Andreas Gullberg Larsen edited this page Jul 15, 2015 · 20 revisions

What does extending even mean?

Units.NET roughly consists of these parts:

  • Unit classes, like Length and Force
  • Unit enums, like LengthUnit and ForceUnit
  • UnitSystem for storing/looking up unit abbreviations and unit enums in various cultures, used by ToString() and Parse() in unit classes
  • JSON files for defining units, conversion functions and abbreviations
  • Powershell scripts for generating unit classes, unit enums and test code stubs

Since units are classes on their own, extending is a vague term that boils down to 3 options:

  1. Write your unit classes and tests manually.
  2. Write your unit classes and tests manually, but add your custom unit abbreviations to UnitSystem in order to reuse it for Parse() and ToString() methods.
  3. Generate your unit classes and tests by copying the powershell scripts and writing your own unit .json files.
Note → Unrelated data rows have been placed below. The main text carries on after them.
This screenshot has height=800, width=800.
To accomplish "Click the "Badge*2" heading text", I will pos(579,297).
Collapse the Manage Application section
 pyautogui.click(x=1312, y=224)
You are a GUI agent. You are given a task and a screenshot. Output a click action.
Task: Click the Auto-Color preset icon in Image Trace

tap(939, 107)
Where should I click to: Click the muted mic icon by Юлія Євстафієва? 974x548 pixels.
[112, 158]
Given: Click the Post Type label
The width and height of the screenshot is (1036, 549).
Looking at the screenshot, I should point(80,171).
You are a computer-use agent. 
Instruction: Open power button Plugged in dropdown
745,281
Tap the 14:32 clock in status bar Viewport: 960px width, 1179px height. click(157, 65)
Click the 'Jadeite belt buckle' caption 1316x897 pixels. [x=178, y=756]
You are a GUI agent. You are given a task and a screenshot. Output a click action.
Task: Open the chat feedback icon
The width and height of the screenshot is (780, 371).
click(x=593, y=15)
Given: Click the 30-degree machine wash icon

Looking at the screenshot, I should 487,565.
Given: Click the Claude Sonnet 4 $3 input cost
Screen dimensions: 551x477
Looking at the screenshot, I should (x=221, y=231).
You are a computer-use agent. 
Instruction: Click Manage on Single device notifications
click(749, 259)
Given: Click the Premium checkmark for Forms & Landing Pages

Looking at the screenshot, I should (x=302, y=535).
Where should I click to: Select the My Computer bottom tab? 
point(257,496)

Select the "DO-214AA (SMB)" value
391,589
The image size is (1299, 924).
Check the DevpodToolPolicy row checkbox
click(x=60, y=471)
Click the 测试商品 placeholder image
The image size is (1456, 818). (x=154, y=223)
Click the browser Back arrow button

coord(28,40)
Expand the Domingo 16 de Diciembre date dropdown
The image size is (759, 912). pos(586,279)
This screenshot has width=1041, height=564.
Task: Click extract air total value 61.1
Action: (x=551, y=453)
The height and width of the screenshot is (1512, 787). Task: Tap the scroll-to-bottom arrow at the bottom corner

You'll have to modify the scripts to change namespace, folder structure and possibly other things that I don't recall.

Beyond this I recommend you

  • Follow the same naming conventions and general style of implementation
  • Use UnitsNet.Foo namespace, where Foo is a domain/group name for your custom units

For options 2 and 3, adding custom unit abbreviations to UnitSystem is done at runtime, with something like this:

CultureInfo cultureInfo = CultureInfo.GetCultureInfo("en-US");
UnitSystem unitSystem = UnitSystem.GetCached(cultureInfo);
unitSystem.MapUnitToAbbreviation(FooUnit.Bar, "bar");

Assert.AreEqual("bar", unitSystem.GetDefaultAbbreviation(FooUnit.Bar));
Assert.AreEqual(FooUnit.Bar, unitSystem.Parse<FooUnit>("bar");

See ToString() and Parse() in Length.cs or any other unit class for how we implement these.

Requirements

If you intend to reuse UnitSystem, you need to have a unit enum for each unit class, such as the LengthUnit enum for the Length class.

Custom Units vs Core Units

Generally we want to keep the core Units.NET library small, but at the same time cover units that are widely used in different fields of engineering. As a rule of thumb, if the unit is generally known to people outside the engineering or industry domain, then it should be included in the core library. Otherwise, consider creating an external unit or create a new issue for Units.NET to start a discussion.

Candidates for custom units:

History

In 2.0 we added support for custom units via T4 templates. In 3.0 it was modified to use powershell scripts and JSON files and to no longer use special attributes in code. This simplifies adding units by reducing the steps, it does not require Visual Studio and you can now add custom units for parsing and getting abbreviations without using the templating system.